Note: PostHog users on version 1.29.0 will be able to migrate events to a new instance, but autocaptured events will not be migrated correctly. This bug will be fixed in version 1.30.0. More information on the Exporting events section.

Having difficulties upgrading your Postgres-backed instance due to long-running migrations?

Check out this guide.

Approach

ClickHouse-backed PostHog instances still use a Postgres database to store data that is not used in analytical queries, such as user information, feature flags, dashboard configurations, etc.

However, tables that contain data used to run analytical queries such as events, persons, and person distinct IDs is now stored in ClickHouse.

With this migration, we will copy over the Postgres data that is still stored in Postgres to the new instance using tools from the Postgres ecosystem, and then migrate over your events using a PostHog plugin. The events migration will in turn create the necessary person, person distinct ID, and related records in ClickHouse.

Exporting Postgres Data

Please note that this guide assumes your PostHog pods are running in the posthog namespace, thus appending -n posthog to kubectl commands.

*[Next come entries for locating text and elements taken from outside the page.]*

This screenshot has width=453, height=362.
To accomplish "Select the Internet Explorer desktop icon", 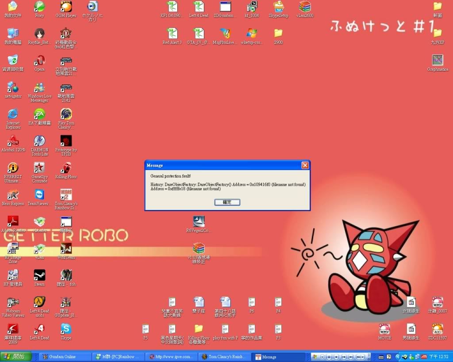I will (x=13, y=114).
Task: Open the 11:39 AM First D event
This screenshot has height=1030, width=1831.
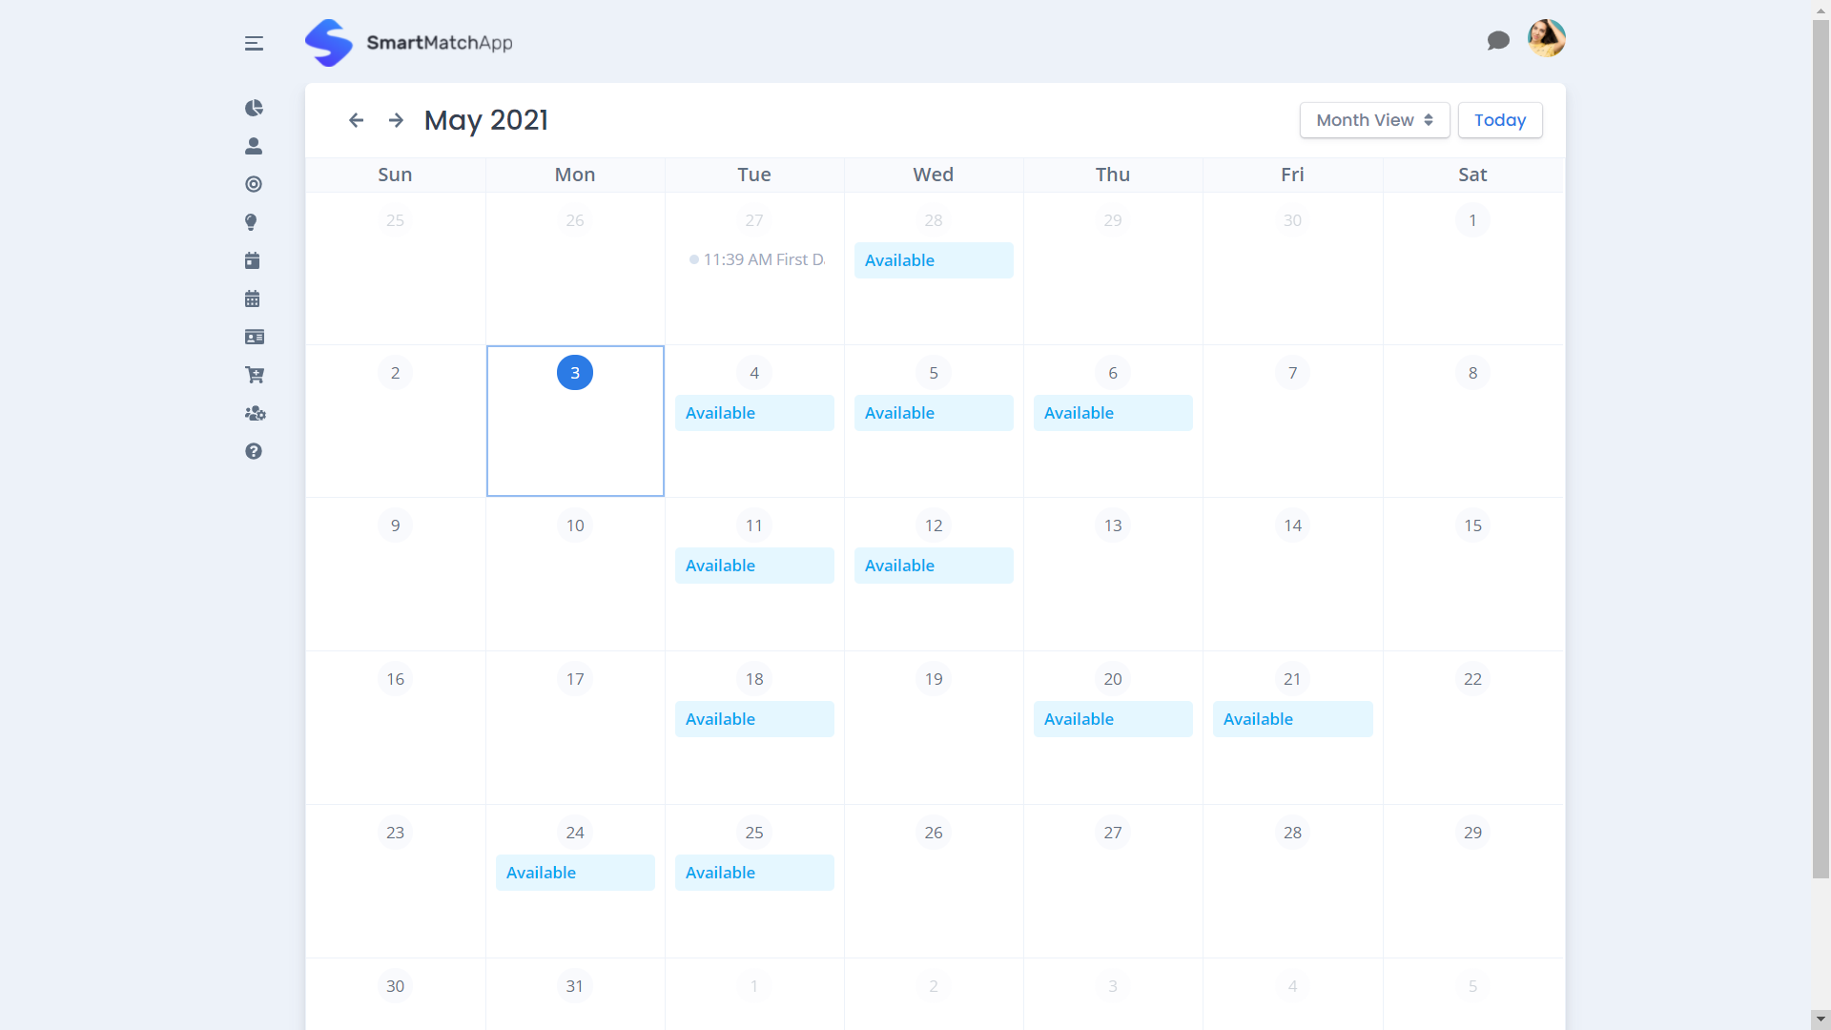Action: pyautogui.click(x=758, y=258)

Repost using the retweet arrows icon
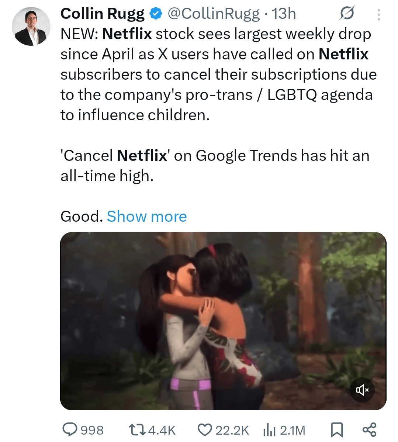137,430
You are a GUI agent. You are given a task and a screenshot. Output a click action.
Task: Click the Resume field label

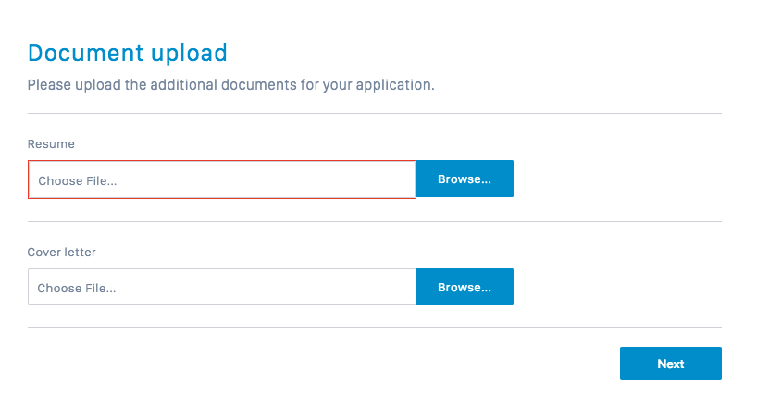coord(51,144)
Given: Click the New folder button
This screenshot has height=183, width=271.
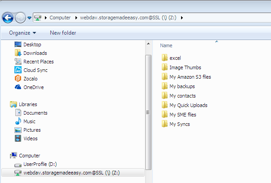Looking at the screenshot, I should [x=63, y=33].
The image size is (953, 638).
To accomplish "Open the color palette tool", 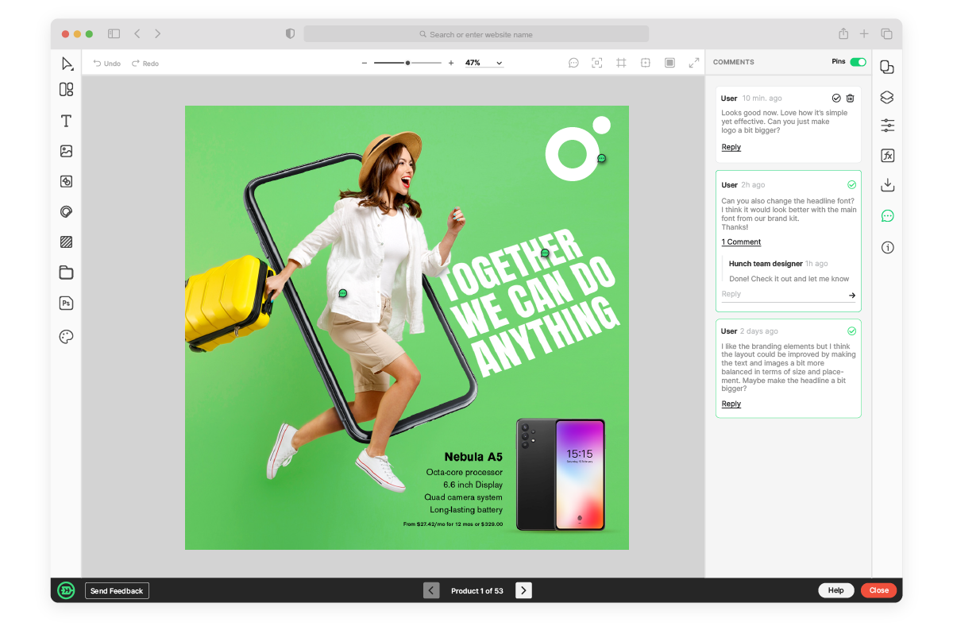I will pyautogui.click(x=66, y=337).
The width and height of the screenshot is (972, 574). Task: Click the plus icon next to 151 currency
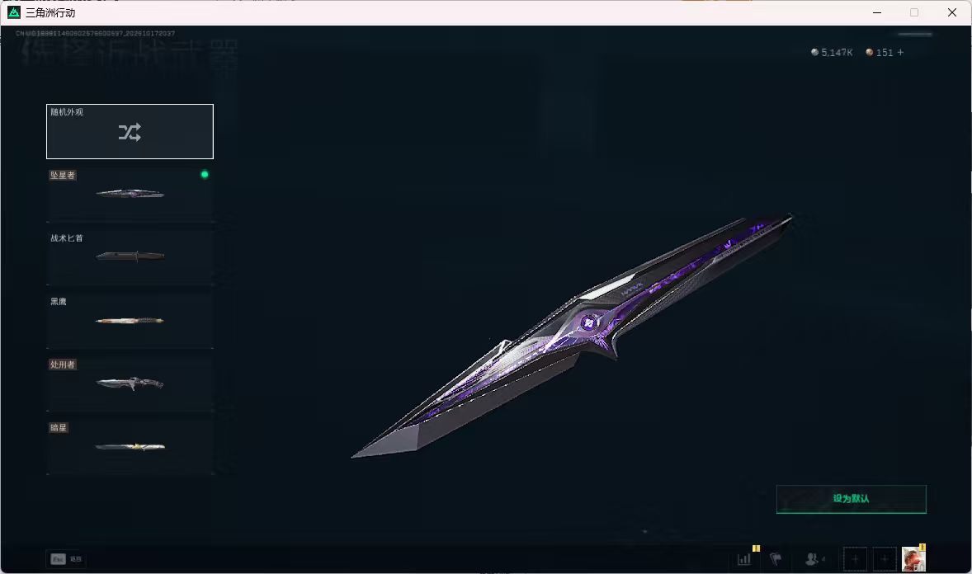click(900, 53)
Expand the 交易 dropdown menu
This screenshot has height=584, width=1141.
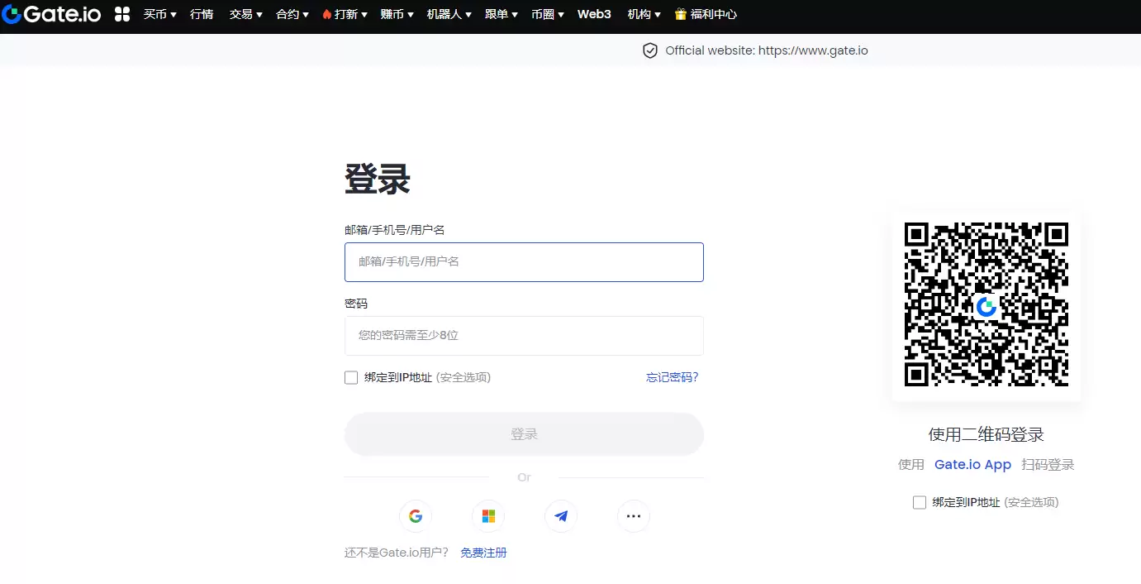pyautogui.click(x=245, y=14)
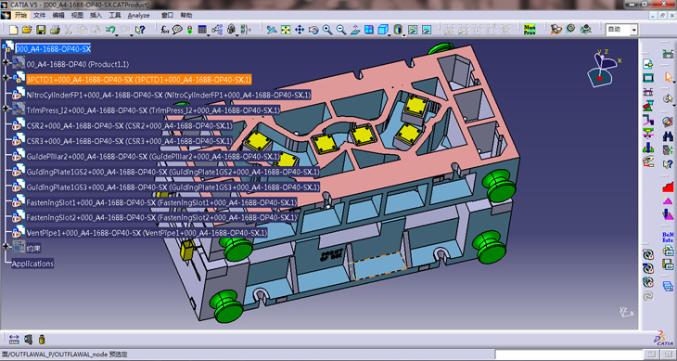The image size is (677, 361).
Task: Select the VentPipe1+000_A4-1688-OP40-SX tree item
Action: click(147, 233)
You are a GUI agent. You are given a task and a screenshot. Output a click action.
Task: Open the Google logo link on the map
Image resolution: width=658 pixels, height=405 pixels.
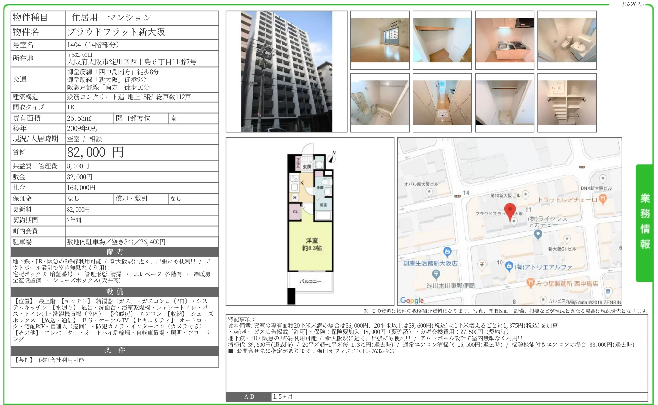click(412, 300)
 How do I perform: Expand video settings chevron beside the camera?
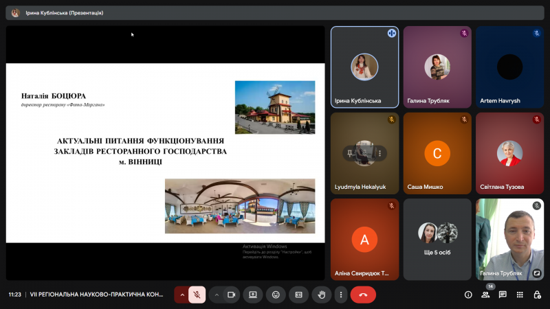[x=217, y=295]
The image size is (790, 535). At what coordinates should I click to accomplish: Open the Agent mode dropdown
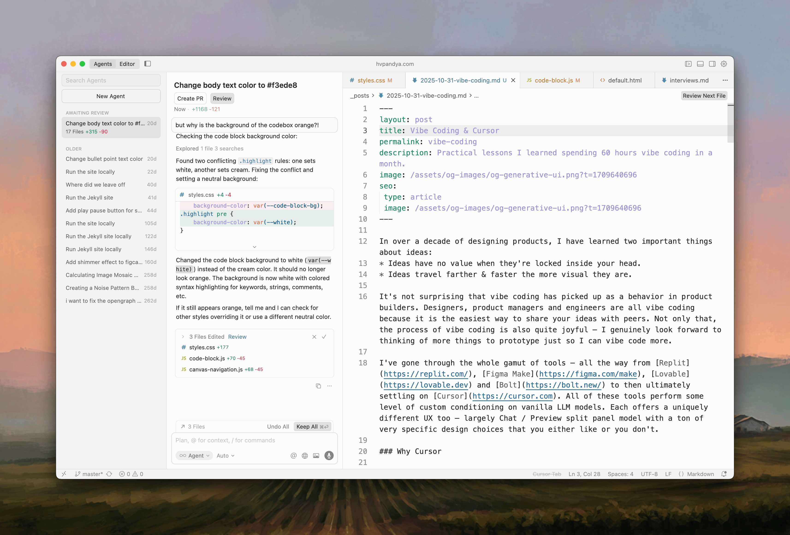[194, 456]
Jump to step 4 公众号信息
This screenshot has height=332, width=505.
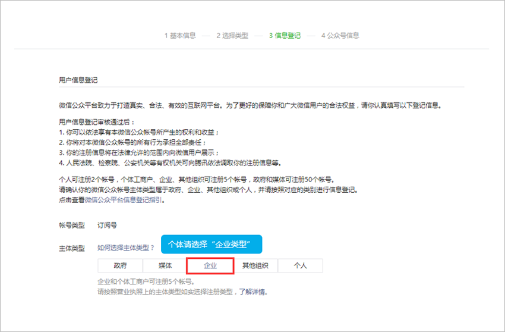(340, 35)
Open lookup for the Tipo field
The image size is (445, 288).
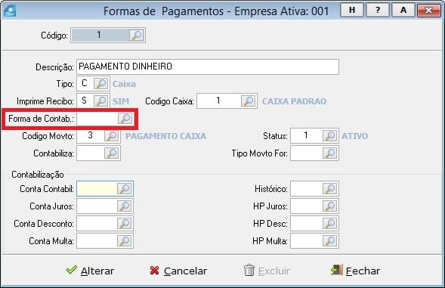click(101, 84)
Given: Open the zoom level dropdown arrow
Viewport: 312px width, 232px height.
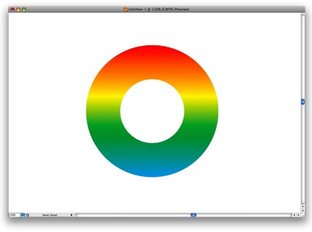Looking at the screenshot, I should click(23, 215).
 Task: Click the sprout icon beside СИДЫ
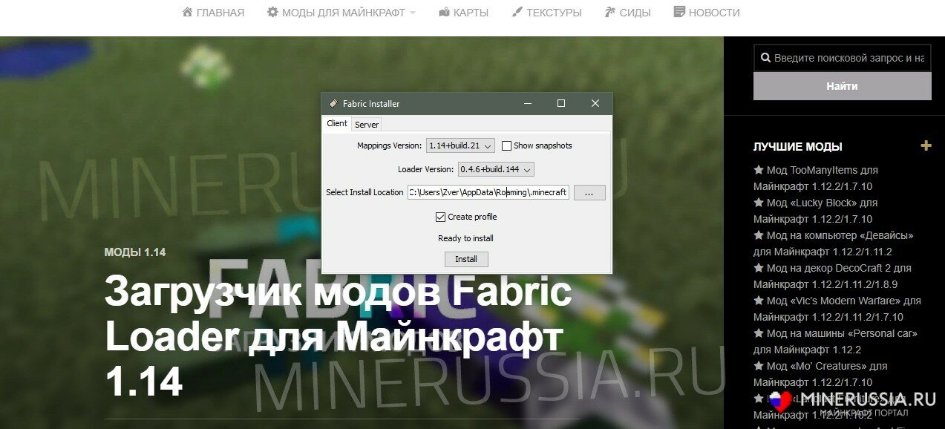tap(610, 13)
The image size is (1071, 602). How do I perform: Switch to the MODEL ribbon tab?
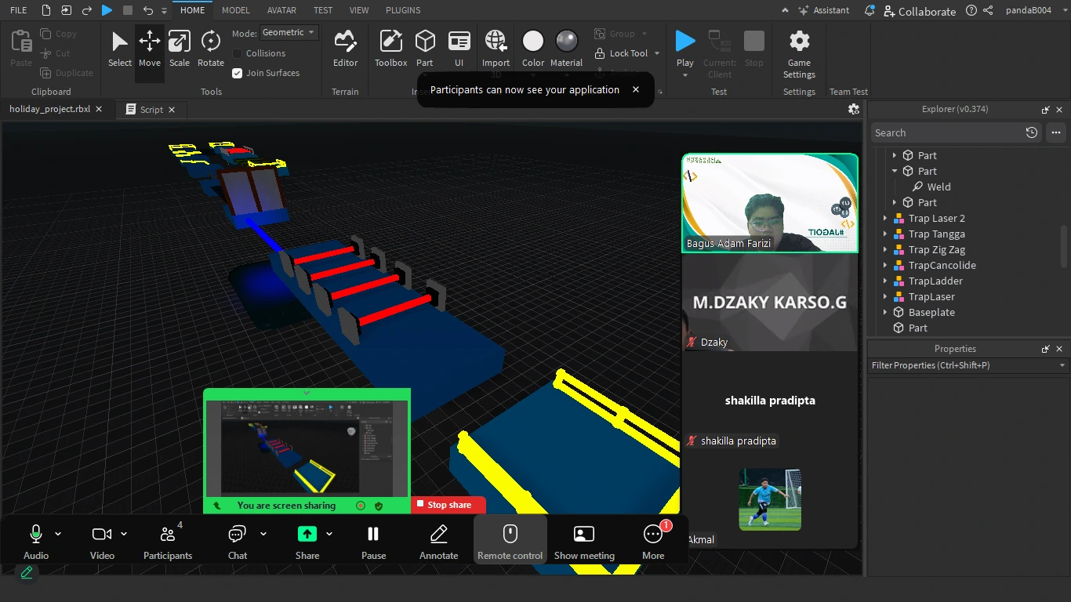(x=235, y=10)
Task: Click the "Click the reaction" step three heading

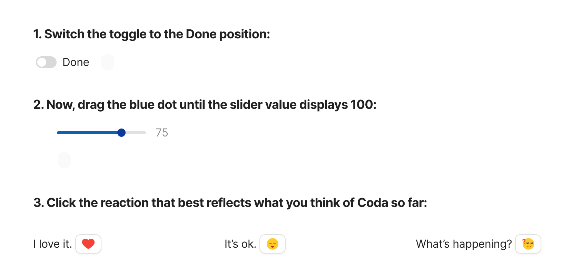Action: point(230,203)
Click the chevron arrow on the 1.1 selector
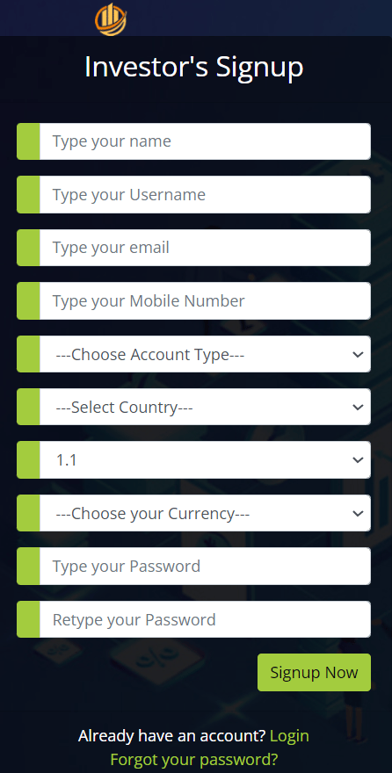The image size is (392, 773). pyautogui.click(x=359, y=460)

Substitute posthog for the namespace applicable to you, or omit the -n flag if you're using the default namespace.

1. Creating a data dump from your old instance

Access your old Postgres-backed PostHog instance and run the following command:

# tip: use the flag -U to specify a username if necessary
pg_dump -d posthog -f tmp/export.sql --no-owner --data-only \
-t posthog_action \
-t posthog_actionstep \
-t posthog_annotation \
-t posthog_cohort \
-t posthog_dashboard \
-t posthog_dashboarditem \
-t posthog_featureflag \
-t posthog_featureflagoverride \
-t posthog_messagingrecord \
-t posthog_organization \
-t posthog_organizationinvite \
-t posthog_organizationmembership \
-t posthog_personalapikey \
-t posthog_plugin \
-t posthog_pluginattachment \
-t posthog_pluginconfig \
-t posthog_pluginstorage \
-t posthog_team \
-t posthog_user \
-t posthog_user_groups \
-t posthog_user_user_permissions

Note: If your old PostHog instance is hosted on Heroku, you should follow this guide to export all of your data, load into a separate database (we recommend a local Postgres instance), and then run the command above.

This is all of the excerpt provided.